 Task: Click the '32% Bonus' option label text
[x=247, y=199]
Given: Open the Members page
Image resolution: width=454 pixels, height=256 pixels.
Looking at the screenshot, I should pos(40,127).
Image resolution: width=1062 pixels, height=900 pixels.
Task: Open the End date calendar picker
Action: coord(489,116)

Set task – Please reproduce every item above word for word, changing nothing.

Final answer –
 Task: Click the '32% Bonus' option label text
[x=247, y=199]
Given: Open the Members page
Image resolution: width=454 pixels, height=256 pixels.
Looking at the screenshot, I should pos(40,127).
Image resolution: width=1062 pixels, height=900 pixels.
Task: Open the End date calendar picker
Action: coord(489,116)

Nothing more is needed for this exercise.